**DOCUMENT SEGMENT**

..............................

Chipmaker AMD said it was investigating a data breach allegation by the RansomHouse cyber extortion group that allegedly exfiltrated 450 GB of data earlier this year.
“AMD is aware of a bad actor claiming to be in possession of stolen data from AMD. An investigation is currently underway,” the company said.
The group also published a data sample from the data trove stolen from AMD. According to a blog post by RestorePrivacy, the data includes network files, system information as well as AMD passwords.
RansomHouse attributes the AMD data breach to “simple” passwords used by employees
RansomHouse disclosed that it breached AMD’s network on January 5, 2022. The cyber extortion group claims that simple passwords such as “123456,” “password,” and “Welcome1” used by AMD employees enabled the data breach.
The group mocked security promises in the era of high-end technology as “just beautiful words” when tech behemoths like AMD allegedly still use simple passwords to protect their network.
“It is a shame those are real passwords used by AMD employees, but a bigger shame to AMD Security Department which gets significant financing according to the documents we got our our [sic] hands on – all thanks to these passwords,” the cyber extortion group wrote.
If confirmed, the data breach highlights not only the failure of AMD to create awareness of good password hygiene but also the failure to enforce strong password rules.

..............................

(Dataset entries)
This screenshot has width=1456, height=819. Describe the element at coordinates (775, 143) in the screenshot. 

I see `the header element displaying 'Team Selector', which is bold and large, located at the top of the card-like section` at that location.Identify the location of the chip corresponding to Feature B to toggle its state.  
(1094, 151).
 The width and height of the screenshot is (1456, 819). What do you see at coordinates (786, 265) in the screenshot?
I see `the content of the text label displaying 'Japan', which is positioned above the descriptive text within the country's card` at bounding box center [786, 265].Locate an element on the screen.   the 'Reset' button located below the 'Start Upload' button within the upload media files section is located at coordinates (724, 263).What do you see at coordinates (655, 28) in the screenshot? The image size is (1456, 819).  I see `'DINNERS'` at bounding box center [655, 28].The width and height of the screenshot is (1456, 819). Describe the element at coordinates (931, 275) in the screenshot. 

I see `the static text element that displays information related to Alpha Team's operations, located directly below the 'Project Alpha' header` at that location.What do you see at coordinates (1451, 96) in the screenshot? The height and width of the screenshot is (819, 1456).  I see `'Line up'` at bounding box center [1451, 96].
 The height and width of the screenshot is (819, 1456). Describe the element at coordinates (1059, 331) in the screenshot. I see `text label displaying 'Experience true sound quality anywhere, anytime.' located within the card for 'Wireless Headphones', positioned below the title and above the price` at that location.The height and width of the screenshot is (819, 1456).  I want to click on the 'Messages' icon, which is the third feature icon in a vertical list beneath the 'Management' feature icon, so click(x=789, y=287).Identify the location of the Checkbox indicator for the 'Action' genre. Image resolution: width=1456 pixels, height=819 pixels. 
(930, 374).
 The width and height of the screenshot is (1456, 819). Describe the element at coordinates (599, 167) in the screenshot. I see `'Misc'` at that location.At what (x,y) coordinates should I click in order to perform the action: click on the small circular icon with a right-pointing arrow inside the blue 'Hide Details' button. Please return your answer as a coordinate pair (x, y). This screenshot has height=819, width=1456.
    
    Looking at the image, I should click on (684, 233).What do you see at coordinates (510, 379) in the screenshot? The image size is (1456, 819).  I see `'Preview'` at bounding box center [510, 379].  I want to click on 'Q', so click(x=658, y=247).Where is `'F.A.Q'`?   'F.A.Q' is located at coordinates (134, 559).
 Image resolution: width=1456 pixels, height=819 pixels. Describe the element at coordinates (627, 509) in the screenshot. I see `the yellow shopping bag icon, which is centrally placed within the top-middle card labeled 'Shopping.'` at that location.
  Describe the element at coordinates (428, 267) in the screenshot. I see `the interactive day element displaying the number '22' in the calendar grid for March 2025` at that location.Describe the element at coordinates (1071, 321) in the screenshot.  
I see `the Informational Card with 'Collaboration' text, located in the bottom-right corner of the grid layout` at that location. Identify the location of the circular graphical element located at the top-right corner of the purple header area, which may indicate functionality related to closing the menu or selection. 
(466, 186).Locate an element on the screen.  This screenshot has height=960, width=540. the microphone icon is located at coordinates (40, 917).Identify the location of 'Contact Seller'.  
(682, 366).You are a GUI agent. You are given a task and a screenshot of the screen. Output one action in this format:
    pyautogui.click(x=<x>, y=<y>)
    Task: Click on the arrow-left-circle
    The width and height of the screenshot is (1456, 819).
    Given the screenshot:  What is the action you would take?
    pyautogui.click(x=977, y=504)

..............................

**EXERCISE INSTRUCTIONS**
Please give the part of the AMD breach report that opens with the words "Chipmaker AMD said" and closes with "earlier this year.", swapping "Chipmaker" for "Processor maker".

**EXERCISE RESULT**
Processor maker AMD said it was investigating a data breach allegation by the RansomHouse cyber extortion group that allegedly exfiltrated 450 GB of data earlier this year.